## Brief:
Restate word for word the lines in the listing below, starting at the line containing "ATTEND (408, 67)" and ending at the line containing "Meilleur Casino Live (503, 67)", both included; leave out the rest.

## The data:
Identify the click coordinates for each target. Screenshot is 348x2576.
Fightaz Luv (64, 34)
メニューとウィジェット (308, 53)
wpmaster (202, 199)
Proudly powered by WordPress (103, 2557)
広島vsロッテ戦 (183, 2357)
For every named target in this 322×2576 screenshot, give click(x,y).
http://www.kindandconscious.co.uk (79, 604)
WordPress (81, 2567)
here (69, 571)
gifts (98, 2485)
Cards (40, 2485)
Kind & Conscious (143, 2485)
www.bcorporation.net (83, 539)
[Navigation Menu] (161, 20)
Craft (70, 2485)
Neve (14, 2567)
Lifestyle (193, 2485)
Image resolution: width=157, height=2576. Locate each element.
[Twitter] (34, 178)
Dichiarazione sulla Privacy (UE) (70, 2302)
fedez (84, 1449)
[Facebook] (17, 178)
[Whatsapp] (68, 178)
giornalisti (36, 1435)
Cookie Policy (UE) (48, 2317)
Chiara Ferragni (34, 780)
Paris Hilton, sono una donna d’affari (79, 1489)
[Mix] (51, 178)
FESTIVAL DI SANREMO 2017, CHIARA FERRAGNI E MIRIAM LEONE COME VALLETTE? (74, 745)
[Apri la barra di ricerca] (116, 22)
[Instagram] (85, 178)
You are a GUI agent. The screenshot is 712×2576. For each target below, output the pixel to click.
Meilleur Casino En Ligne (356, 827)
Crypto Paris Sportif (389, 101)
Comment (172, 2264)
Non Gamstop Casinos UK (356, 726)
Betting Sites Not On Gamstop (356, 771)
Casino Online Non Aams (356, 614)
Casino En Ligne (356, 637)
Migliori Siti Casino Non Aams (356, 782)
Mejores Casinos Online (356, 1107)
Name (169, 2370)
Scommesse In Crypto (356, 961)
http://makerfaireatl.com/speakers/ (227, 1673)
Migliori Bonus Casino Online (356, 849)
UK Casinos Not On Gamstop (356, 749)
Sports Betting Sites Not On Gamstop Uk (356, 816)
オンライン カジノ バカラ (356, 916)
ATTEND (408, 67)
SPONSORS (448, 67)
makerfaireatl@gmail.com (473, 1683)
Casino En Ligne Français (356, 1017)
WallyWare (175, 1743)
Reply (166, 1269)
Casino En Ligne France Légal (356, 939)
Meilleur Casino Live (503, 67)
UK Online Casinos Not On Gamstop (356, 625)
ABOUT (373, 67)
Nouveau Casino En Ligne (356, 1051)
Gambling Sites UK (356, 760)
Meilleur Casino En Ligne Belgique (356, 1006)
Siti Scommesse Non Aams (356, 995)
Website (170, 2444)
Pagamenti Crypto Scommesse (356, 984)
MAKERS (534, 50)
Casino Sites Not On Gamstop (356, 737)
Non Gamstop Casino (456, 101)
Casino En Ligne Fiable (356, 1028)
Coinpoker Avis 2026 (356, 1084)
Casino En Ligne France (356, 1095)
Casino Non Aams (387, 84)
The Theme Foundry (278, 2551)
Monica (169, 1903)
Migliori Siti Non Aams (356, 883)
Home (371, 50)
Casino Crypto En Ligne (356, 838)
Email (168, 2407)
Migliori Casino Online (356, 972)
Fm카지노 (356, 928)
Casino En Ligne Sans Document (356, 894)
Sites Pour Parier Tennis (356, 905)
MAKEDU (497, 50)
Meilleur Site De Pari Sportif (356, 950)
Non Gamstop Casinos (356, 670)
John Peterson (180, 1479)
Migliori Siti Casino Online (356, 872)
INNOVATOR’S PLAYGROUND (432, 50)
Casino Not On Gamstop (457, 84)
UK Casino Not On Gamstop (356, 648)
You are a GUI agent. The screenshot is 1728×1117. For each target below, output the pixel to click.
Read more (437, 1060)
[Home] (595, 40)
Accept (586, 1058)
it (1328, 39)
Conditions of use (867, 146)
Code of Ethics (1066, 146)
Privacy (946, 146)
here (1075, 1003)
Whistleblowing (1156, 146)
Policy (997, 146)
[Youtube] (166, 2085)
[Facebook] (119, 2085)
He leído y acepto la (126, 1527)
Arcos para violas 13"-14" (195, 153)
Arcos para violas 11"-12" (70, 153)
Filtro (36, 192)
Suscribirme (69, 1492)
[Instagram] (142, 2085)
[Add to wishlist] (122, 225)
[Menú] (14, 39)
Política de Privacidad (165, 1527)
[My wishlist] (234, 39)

## Exercise response:
ATTEND (408, 67)
SPONSORS (448, 67)
makerfaireatl@gmail.com (473, 1683)
Casino En Ligne Français (356, 1017)
WallyWare (175, 1743)
Reply (166, 1269)
Casino En Ligne France Légal (356, 939)
Meilleur Casino Live (503, 67)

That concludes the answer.